ということが、まことしやかに語り継がれるようになった。この状況で、戦争が終わるとすれば日本が負けることではないか、そんなことがあってたまるものか、と心には思ったが、なぜかそれが本当のことになりそうな気がした。

 こんなときだけに、師団は最後までここで抵抗するという段取りらしく、各部隊の病気や栄養障害で弱っている馬を病馬廠(ビョウマショウ)にあつめて、健康馬にするという至極のんびりした計画が始まり、我隊からも、二頭ばかり現地徴発の馬をそこにまわすことになった。その付き添いに住安君が行くことになったが、どうしたわけか、急に俺のところへお鉢が回ってきた。なんだか部隊の暖かい環境から、追い出されるようで面白くなかったが、今まで随分危うい役割を免れているので、今度くらいは仕方が無かろうと思った。

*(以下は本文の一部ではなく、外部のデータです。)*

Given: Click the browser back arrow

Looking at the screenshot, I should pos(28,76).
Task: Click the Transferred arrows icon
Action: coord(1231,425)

 病馬廠という部隊は、二、三人の獣医と下士官に、兵が十数人くらいのごく小さい隊で、カンボジアの首都プノンペンの近くの原野に、バラックの厩舎を建て、病気の馬を収容していたが、その中には、病気どころかものすごく張り切った、しかも去勢していない本物の牡馬が十数頭いて、きわめて賑やかだった。兵隊に対しては、まるで猫のようにおとなしいが、さて馬同士となると、猛獣のような凄まじさだ。馬房のしきりには、厚さ二寸もある板木を鎖で天井から吊るしておいて、両方から蹴飛ばしても、動揺するだけで割れないという仕掛けにしてあった。小さいながら、馬の後ろ足で力任せに蹴るのだから、どんな丈夫のものでも固定してあったら、必ず折れるか、割れるか、さもなくば足が折れるだろう。これを他の雌馬や去勢馬と一緒に放牧したら、大変なことになるだろうというので、放牧は、雌と去勢馬だけにした。

ここでの仕事は、放牧した馬の監視と草刈りくらいのもので、各部隊からの寄り合い世帯だが、思ったよりは愉快だった。十六連隊からの阿部上等兵、野砲からの沼上兵長、衛生隊の広瀬上等兵などが印象深い。